3 Segmentation Techniques and Their Benefits
Segmentation is key to ensure you’re speaking to the right people who are interested in your offers, rather than sharing your message with an undefined audience.
A few decades ago, segmentation was a much more limited tactic. But as technology and digital channels have become increasingly intelligent, segmentation has evolved to new levels.
How you choose to segment your audiences will of course depend on what you’re trying to do. So what segmentation options do marketers have and what can they achieve? Below are three examples of smart segmentation techniques and their benefits.
1. Dynamic Creative and Site Optimisation: Turn Your Site Into A Precision Targeting Tool
Home pages, emails, and ad units have all evolved to become dynamic containers capable of assembling unique combinations of content from multiple different creative elements.
Back them up with a smart segmentation program and you have a living, breathing campaign that can deliver exactly the right experience to each consumer.
Why dynamic creative and site optimisation?
In its most basic form, dynamic creative is used to make sure some people see one message and other people see another. But the more segment data you can activate, the more sophisticated your campaigns can become.

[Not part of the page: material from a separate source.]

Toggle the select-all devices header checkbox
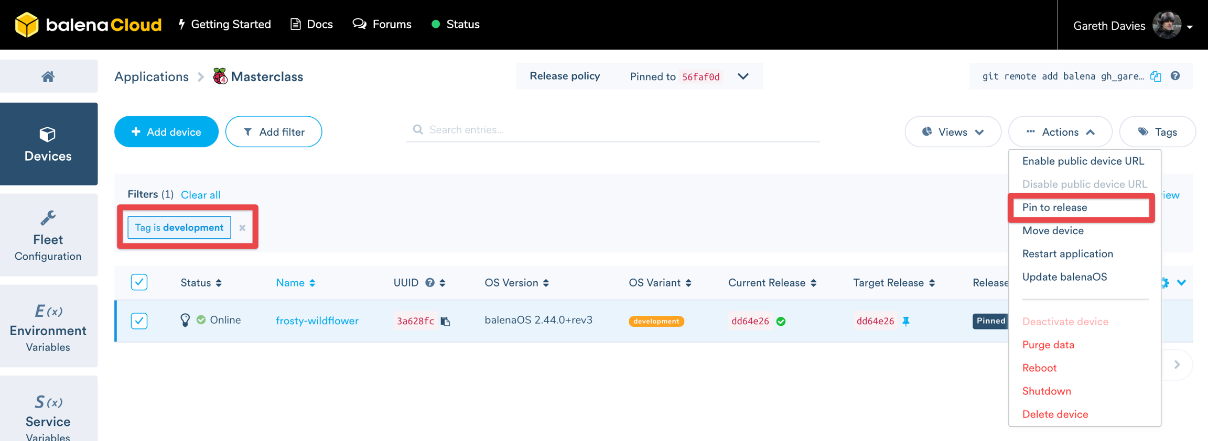The image size is (1208, 441). click(x=139, y=282)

You may start with separate home pages for prospects and customers. But once you include data on things like their purchase history and seasonal preferences, your ability to make highly customised offers starts to multiply.
For instance, you could target golf-lovers and tennis aficionados separately with the same dynamic ad unit. Going one step further, you could even target male golf lovers in Australia and female golf lovers in the U.S. with different creatives depending on how sunny it’s going to be next weekend.
Your customers get more relevant experiences and you gain a platform for testing more variants and options.
Example Case:
While retailers have been quickest to adopt dynamic creative technology, their popularity is rapidly growing across other industries. For instance, we’ve seen a technology company run as many as 50 home page variants that serve 50 different segments based on their email database.
In another case, a retailer in the beauty industry uses dynamic landing pages to showcase either their skincare or cosmetics range based on the customer’s preferences.
2. Targeting Based On Anonymous Online Activity: Identify Your Anonymous Audience
Just because so many digital interactions are anonymous doesn’t mean you can’t use them to create actionable segments.
An anonymous visitor who trawls the sunglasses’ section of your website is still, clearly, in your sunglass-interested segment. You don’t know who they are but you know their behaviour and their browser.
Why target based on anonymous online activity?
Used intelligently, behaviour-based segments can lead to super-relevant marketing messages. You don’t need to wait for someone to fill out a form to reach them with more relevant stories wherever you interact with them.
For instance, if someone on an electronics website spent half an hour on a page about a certain television, it makes a lot of sense to start targeting them as someone interested in that television.
So once you link their anonymous browsing data to your anonymous targeting data, you can start sending them more targeted acquisition deals and complimentary offers for things like HDMI cables and gaming consoles.
Example case:
In the car industry, one brand uses anonymous data from its display campaigns and site traffic to determine which cars someone’s interested in and how high their propensity to buy actually is.
By doing this, they can deliver unique homepage options to different users (making the car they’re interested in the hero) and analyse which stage of the journey a user is in. Based on all of this, they then programmatically determine which messages and offers should be made next.
3. Geo-Targeting: Personalise, personalise, personalise
Geo-targeting has gone from digital marketer’s fantasy to tangible reality in a very short time.
The age-old fantasy of ‘man walks into store and store offers man discount’ may not be as common as marketers had once expected, but there are a number of emerging ways to use location data to customise offers.
Why geo-targeting?
At the very least, geo-targeting is good customer experience hygiene. It makes sure home pages are in the right language, prices are in the right currency, and specifies whether or not products are available in the visitor’s country/location.
Taken a few steps further, geo-targeting can be used to personalise messages and even push certain offers depending on where someone is within a brick-and-mortar store.
Example case:
Use of geo-targeting as an effective segmentation tactic is still in its infancy, but there are some interesting uses for the technology. For instance, one hospitality brand uses geo-targeted offers to welcome customers when they check-in and alert them to offers to local activities and stores.
Reach Relevant Buyers and Target Anonymous Audiences With Smarter Segmentation
Whether you’re looking to improve the personalisation of your offers, reach anonymous audiences, deliver a better site experience (or most likely) all of the above, these segmentation techniques (and others) can help you to do so in a smart, data-informed way.
Now that we have access to ever more in-depth data insight and technology, smarter people-based marketing is the answer for greater results.